The above image shows an original image patch on the left. The center and right images show the computed gradients at each location, and the brightness is proportional to the gradient magnitude at that location. Each quantized gradient location is represented by a line pointing in the direction of the gradient at that pixel. HoG works by subdividing the image into regions, and then making a histogram of the gradient angles in each region. The contribution to an angular histogram bin is the gradient magnitude, and then each histogram vector from the different regions is concatenated to make the final feature vector.
Vanilla Serial Implementation
In the vanilla serial implementation, all of the relevant quantities are computed using NumPy vectorized operations on the entire image patch and logical indexing. No edge detection is used. You can find my implementation in the software page.
Python pHOG Implementation
A pyramidal approach to the HoG descriptor that attempts to make it invariant to object scale and less sensitive to spatial binning was developed by . Most of the Matlab-specific functions they use are also found in NumPy. Canny edge detection is not found in NumPy, but it is found in the scikits.image  package. By combining these Python packages, I was able to replicate the Matlab code in my own Python version of pHoG which can be found in the software page.

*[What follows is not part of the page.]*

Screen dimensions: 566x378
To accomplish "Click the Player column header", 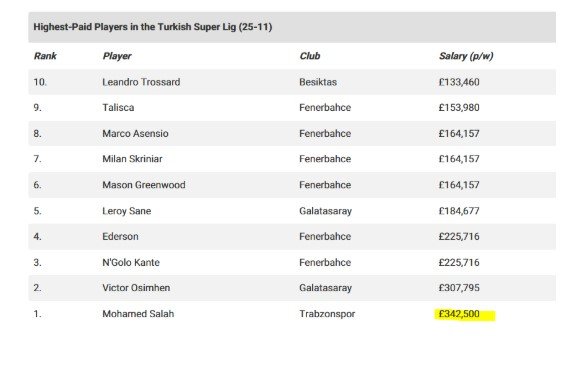I will coord(117,56).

Issues with Serial Implementations
Most HoG implementations are patch-based, which means that the user supplies a region-of-interest to the code and the histogram feature is computed for that region. One popular version, by Dalal and Triggs  (link), however, is based on key points. The user supplies a list of key point locations in an image and the program will enlarge a window around the key points and compute the HoG descriptor for that window. The C implementation by Dalal and Triggs is highly optimized and thus much faster than my homemade Python functions. However, it was very difficult to make my problem conform to the key point style used by the Dalal and Triggs program. Thus, I chose not to perform timing analysis with the Dalal and Triggs code and instead only compared GPU versions of the feature extractor with my own Python versions.